Оказалось, что не мы одни встречаем новый год на этой площади под искусственной ёлкой, там кучковалась небольшая компания бомжей. Они уже были «тёплые» и горланили песни. Пробили куранты, все кричали «ура» и «с новым годом», в желтых окнах сталинских домов тоже кричали и чокались, где-то рвались петарды. Мы обнимались, поздравляли друг друга и жгли палочки бенгальских огней, глаза у детей наконец светились счастьем и праздником. Мы уже начали удаляться от площадной ёлки, как вдруг из компании бомжей донёсся сперва омерзительный мат и гвалт, от толпы отделилась женщина и, громко ругаясь, пошла в нашу сторону. Она была абсолютно пьяна, через шаг оступалась и падала на снег. Дети жались ко мне, я пропустила её вперёд. Женщина прошла несколько шагов и упала очередной раз, затихла, а потом набрала в грудь воздуха и заверещала: «Вернииись, лесноооой аааалеееень, па маемууу хатеениююю!...»

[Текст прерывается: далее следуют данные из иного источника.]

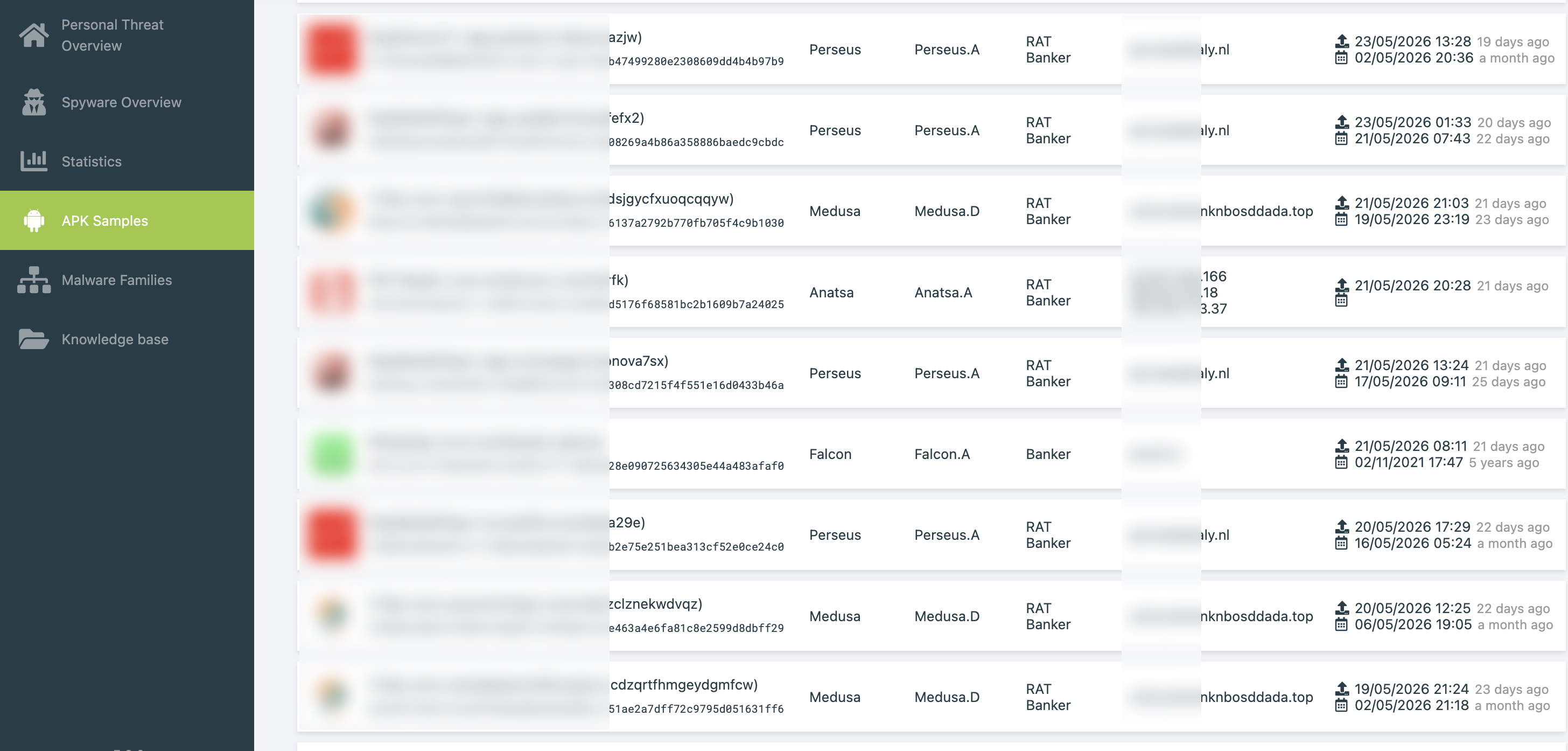Image resolution: width=1568 pixels, height=751 pixels.
Task: Click the bar chart Statistics icon
Action: click(x=33, y=161)
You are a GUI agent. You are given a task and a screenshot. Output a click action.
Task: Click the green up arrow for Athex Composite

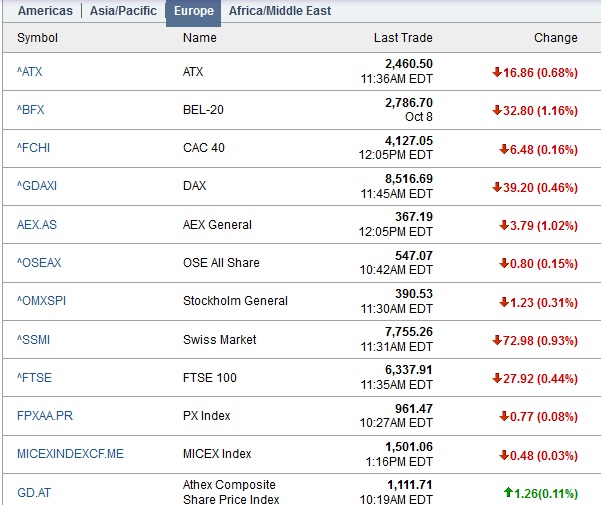[x=507, y=492]
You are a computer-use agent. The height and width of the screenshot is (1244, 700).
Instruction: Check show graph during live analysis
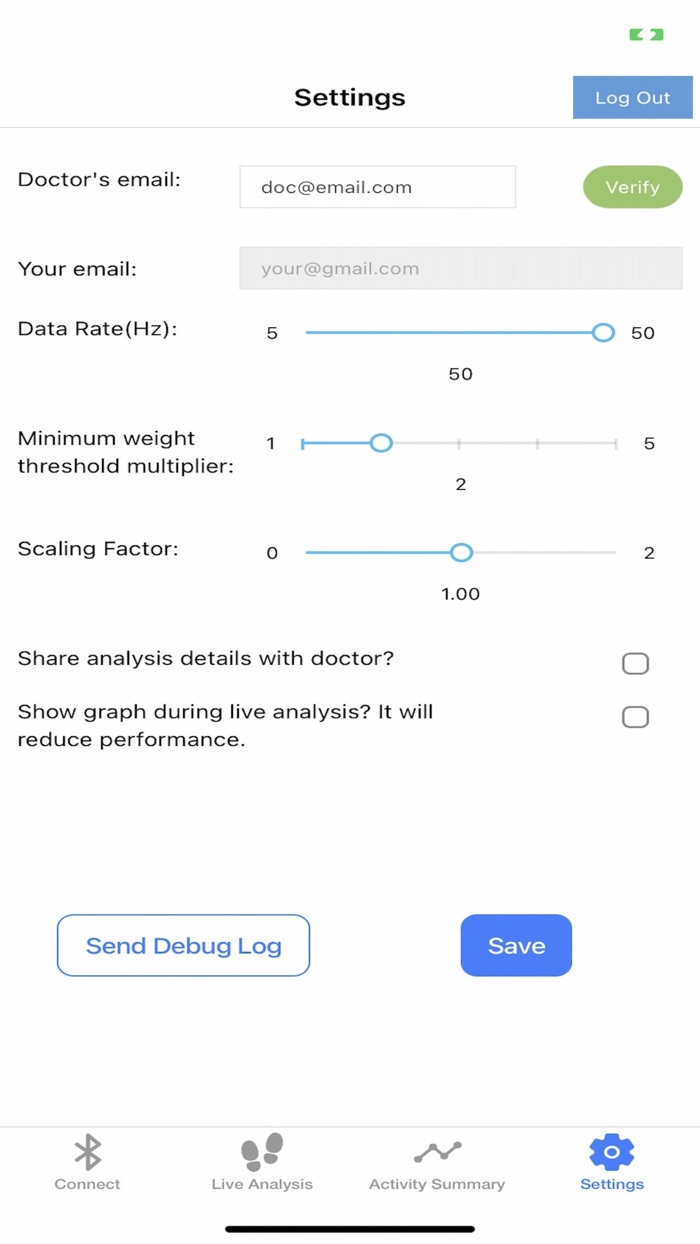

Этот голос, пропитый, прокуренный, голос полусущества, смрадной черной кучи, шевелящейся в новогоднем свежем скверике — его нельзя было спутать ни с каким другим. Передо мной копошились руины человека, когда-то звавшегося Ленкой Синичкиной, Синички, которую я так ненавидела и с которой мечтала свести счёты. Она занимала мои мысли больше трех десятков лет, и вот теперь у меня была та самая возможность понять, что же «и тогда».

И тогда мы с детьми прошли мимо, а мой маленький сын тихо сказал под нос, скорей себе, чем моей ровеснице бомжихе Синичке: «С новым годом, тётя. Тётя, вставай».